### [DATASET ENTRIES]
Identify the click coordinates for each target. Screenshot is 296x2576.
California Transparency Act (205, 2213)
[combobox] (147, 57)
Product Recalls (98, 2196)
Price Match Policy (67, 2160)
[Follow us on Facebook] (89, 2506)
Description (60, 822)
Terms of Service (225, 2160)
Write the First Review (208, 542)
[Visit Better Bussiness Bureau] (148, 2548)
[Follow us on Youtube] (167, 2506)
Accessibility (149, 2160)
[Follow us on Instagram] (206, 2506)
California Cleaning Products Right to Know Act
==
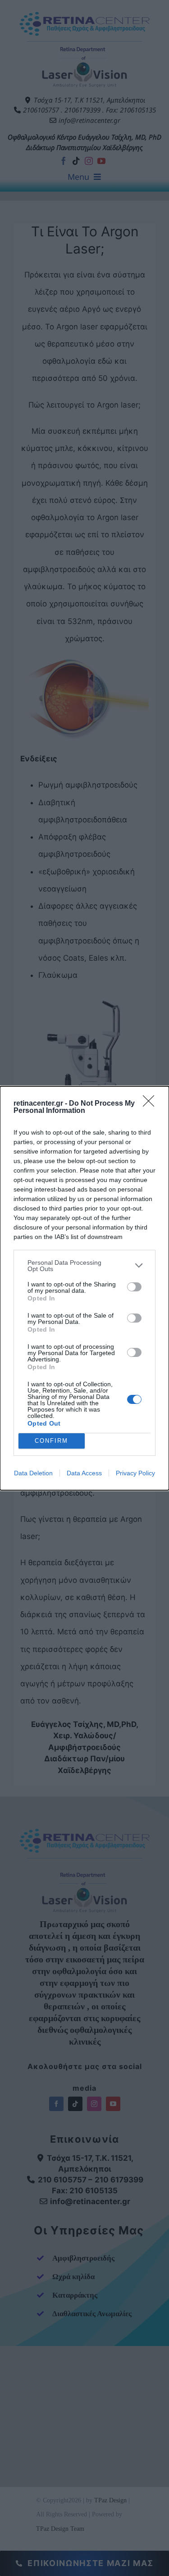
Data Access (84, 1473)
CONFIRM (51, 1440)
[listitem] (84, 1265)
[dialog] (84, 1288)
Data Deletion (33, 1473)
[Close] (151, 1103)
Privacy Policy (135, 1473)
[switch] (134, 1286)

### [ASSIGNED TASK]
Would you please copy exactly the part of the entries above that begins at the line containing "Identify the click" and ends at the line containing "California Cleaning Products", both lines included?

### [COMPLETED TASK]
Identify the click coordinates for each target. Screenshot is 296x2576.
California Transparency Act (205, 2213)
[combobox] (147, 57)
Product Recalls (98, 2196)
Price Match Policy (67, 2160)
[Follow us on Facebook] (89, 2506)
Description (60, 822)
Terms of Service (225, 2160)
Write the First Review (208, 542)
[Visit Better Bussiness Bureau] (148, 2548)
[Follow us on Youtube] (167, 2506)
Accessibility (149, 2160)
[Follow us on Instagram] (206, 2506)
California Cleaning Products Right to Know Act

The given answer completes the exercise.